Esse transtorno à operacionalidade do telejornalismo está sendo apresentado pelas emissoras como um grande prejuízo, quase uma agressão à informação. Mas, convenhamos: qual é, de fato, o problema de assistir a telejornais com delay? Faz alguma diferença se o acreano é informado sobre as essencialidades do Jornal Nacional duas horas depois que os paranaenses? Muda a vida dos amazonenses assistir ao Jornal da Record depois dos capixabas? E quanto às entradas ao vivo nos telejornais, o que há de tão essencial nelas para que justifiquem a audiência simultânea de todo o país? No mais das vezes, não são burocráticas e prenhes de irrelevância, informando sobre "festas que não têm hora para terminar" ou que "é intenso o movimento nas estradas, nessa saída de feriado"?

Controle social

Nos Estados Unidos, país que, como o Brasil, também tem quatro zonas horárias, a televisão em rede nacional se resolve com uma combinação de feeds de transmissão distintos, a partir das "cabeças de rede" situadas em Nova York, e da gravação dessas transmissões pelas estações locais, afiliadas. A Costa Oeste assiste TV com atraso em relação à Costa Leste, inclusive telejornais e eventos ao vivo. As votações dos programas interativos foi organizada para funcionar nesse esquema. Só em casos especiais a grade nacional é alterada, para permitir a simultaneidade de uma transmissão.

Seja como for, o transtorno da obediência à Portaria 1220, na questão dos fusos horários, não é desprezível. Nenhuma das objeções levantadas pelas emissoras é descabida. Por isso mesmo, teria sido muito útil que elas se dedicassem ao debate franco e aberto dessas questões com a sociedade, em vez de tentar derrubar o regulamento "no tapetão", articulando nas sombras em Brasília.

Por que os problemas e os riscos trazidos pela obediência aos fusos não foram apresentados claramente, explicitamente, à opinião pública? Por que as emissoras escudaram-se no argumento desonesto da "censura", quando tinham algo muito mais sólido – a conveniência do telespectador, a efetividade do investimento publicitário, a estabilidade do mercado televisivo – para defender as suas posições?

A resposta é simples: tradição.

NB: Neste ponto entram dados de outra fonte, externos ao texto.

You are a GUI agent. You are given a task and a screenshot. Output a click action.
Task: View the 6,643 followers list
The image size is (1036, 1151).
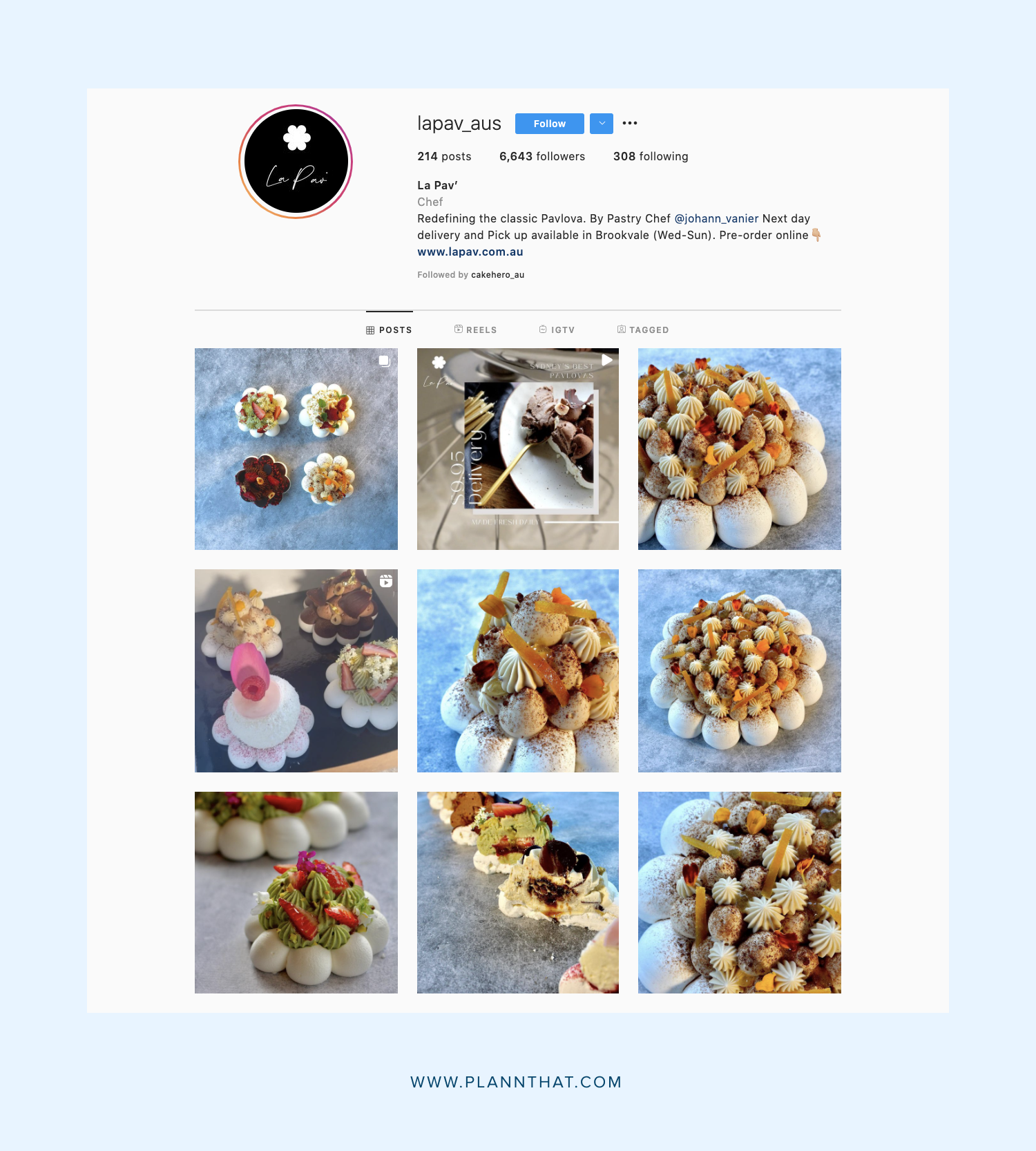pos(542,156)
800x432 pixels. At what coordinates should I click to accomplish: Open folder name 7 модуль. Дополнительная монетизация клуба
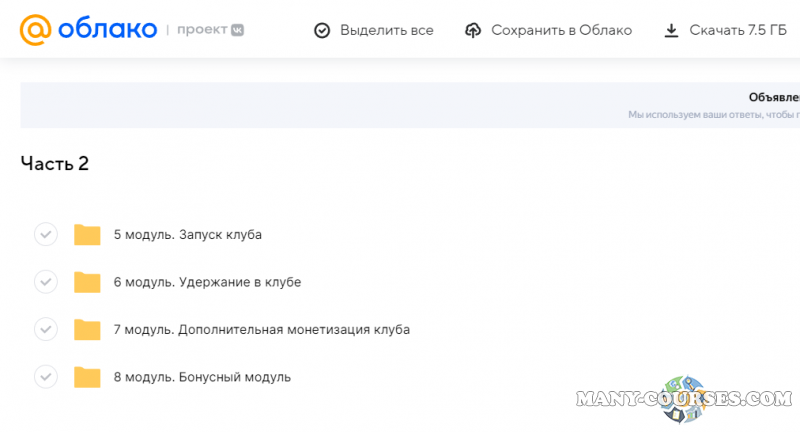tap(261, 330)
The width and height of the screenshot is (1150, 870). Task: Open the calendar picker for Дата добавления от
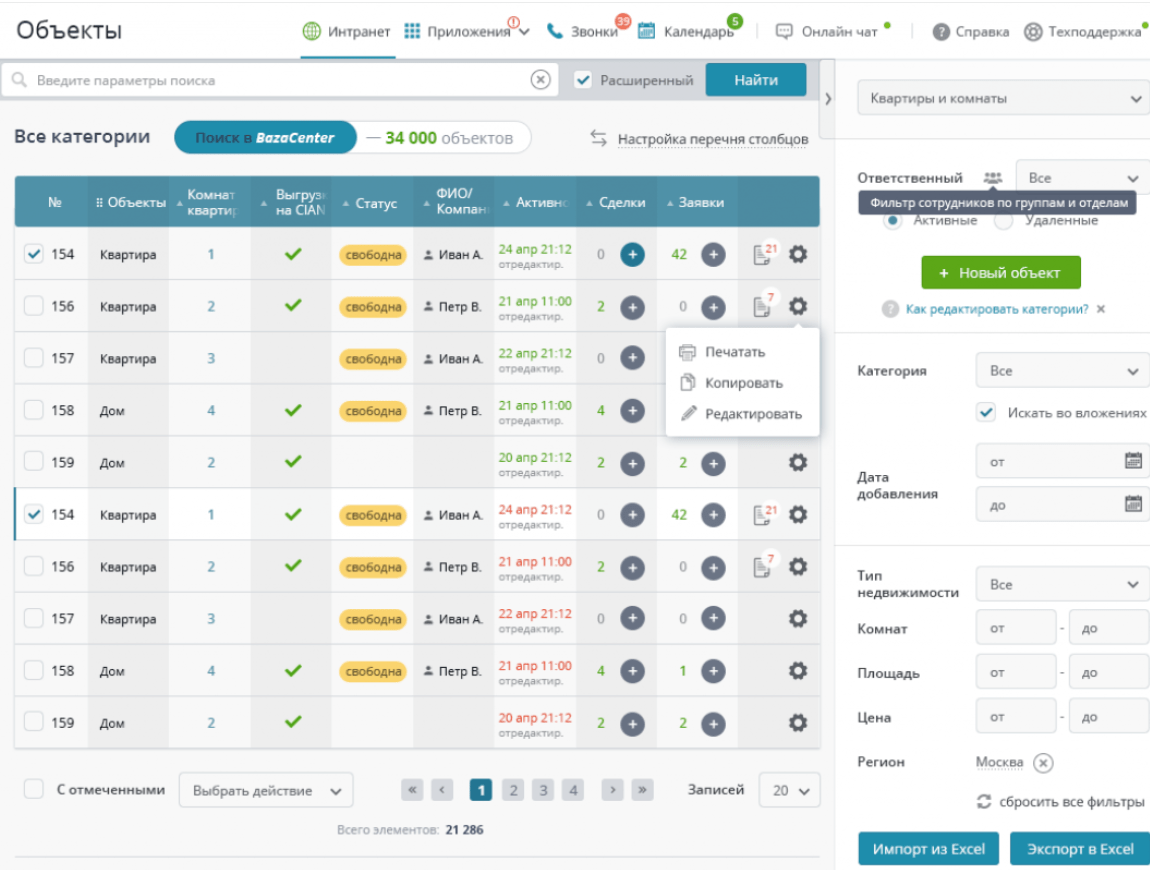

A radiodifusão acostumou-se a ter poder, não a compartilhá-lo com a sociedade. Acostumou-se a fazer valer seus pleitos em qualquer governo, qualquer circunstância, lixando-se para os eventuais conflitos com o interesse público. Nessa questão dos fusos, tentaram até mesmo unificar tudo ao horário de Brasília, sem considerar o que isso pode representar em termos orgânicos, sociais e econômicos para uma grande parte da população brasileira. Agora, mais racionalmente, concentram-se no projeto do senador Tião Viana (PT-AC), que reduz os quatro fusos a apenas dois.

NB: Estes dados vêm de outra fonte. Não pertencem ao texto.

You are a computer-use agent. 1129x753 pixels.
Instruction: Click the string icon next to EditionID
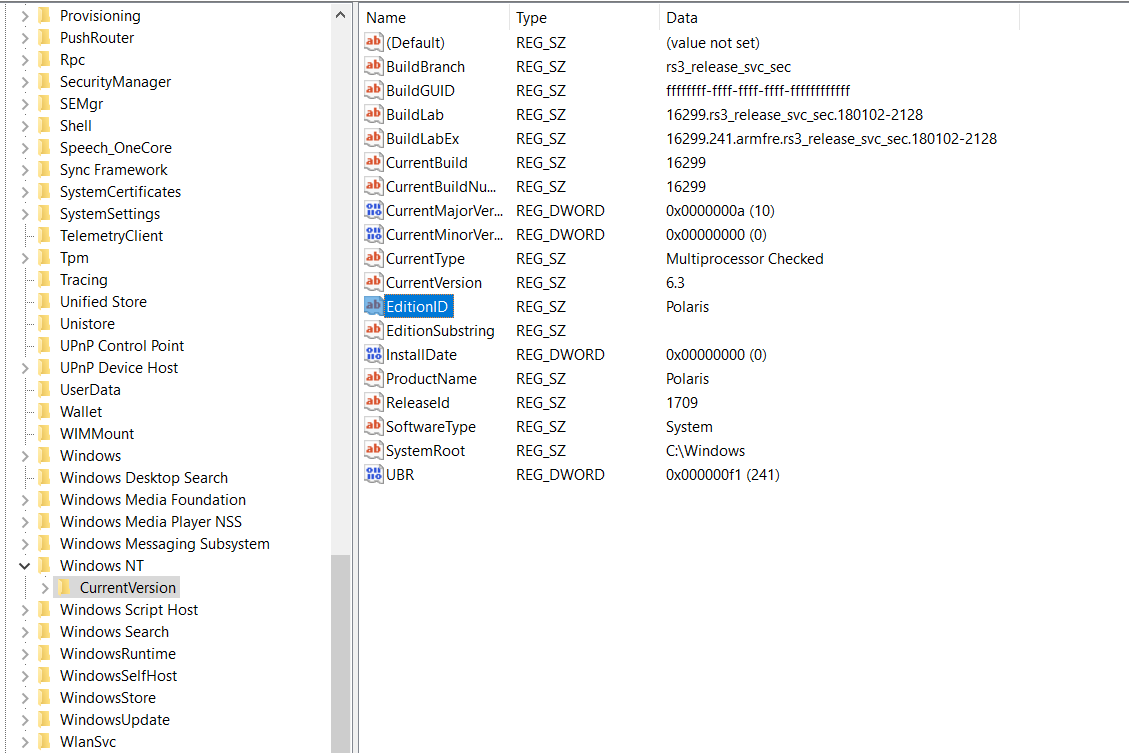[372, 306]

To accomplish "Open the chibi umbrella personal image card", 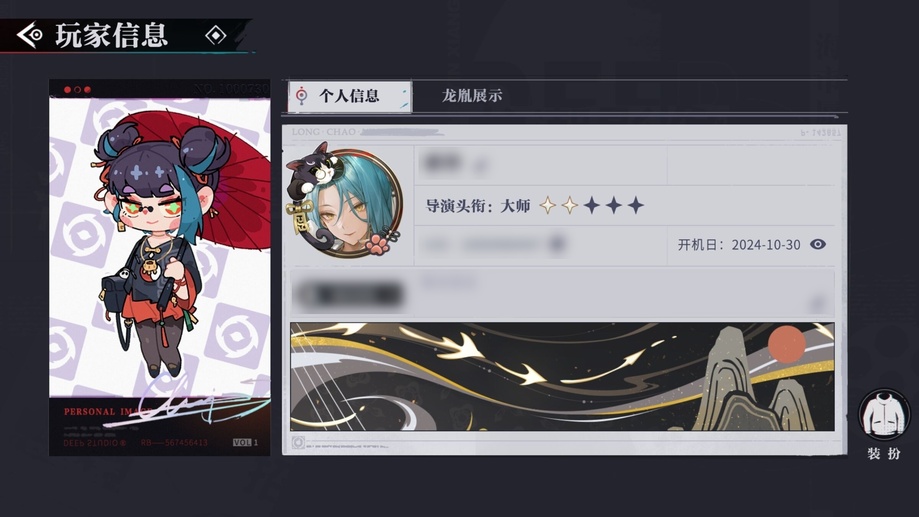I will tap(159, 267).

O Brasil está mudando, a democracia avança. A cidadania quer a mídia livre de censura, mas não de controle social. A radiodifusão já encontra dificuldades para permanecer acima e além de qualquer regulamentação efetiva. Esse é o recado mais claro do processo de implantação da Portaria 1220. Ela pode ser aperfeiçoada, sem dúvida alguma, e é bom que seja, se demonstrar-se ineficiente. Mas ela não será derrotada apenas com alarido e leviandade. No grito, não vai dar.

***

*Nota do Autor – O texto acima foi escrito na manhã de terça, dia 8. Hoje, manhã de quarta, dia 9, os jornais já trazem a informação de que o Ministério da Justiça adiou a vigência da medida dos fusos horários por mais 90 dias, "para possibilitar efetivamente a adequação técnica das emissoras", segundo o secretário nacional de Justiça, Romeu Tuma Jr [ver abaixo]. Presume-se, portanto, que nos últimos 180 dias, prazo anterior, as emissoras não fizeram nada de efetivo para se adequar. Efetivo mesmo foi o lobby sobre o governo, modalidade em que o setor de radiodifusão é imbatível. Agora, serão 210 dias para os fusos horários terem vigência, desde a edição da Portaria 1220. Ou para a radiodifusão obter a extinção deles no Congresso Nacional. Isso, claro, se não houver novo adiamento em 9 de março, ou mesmo a revogação desse ítem da portaria. Faça sua aposta.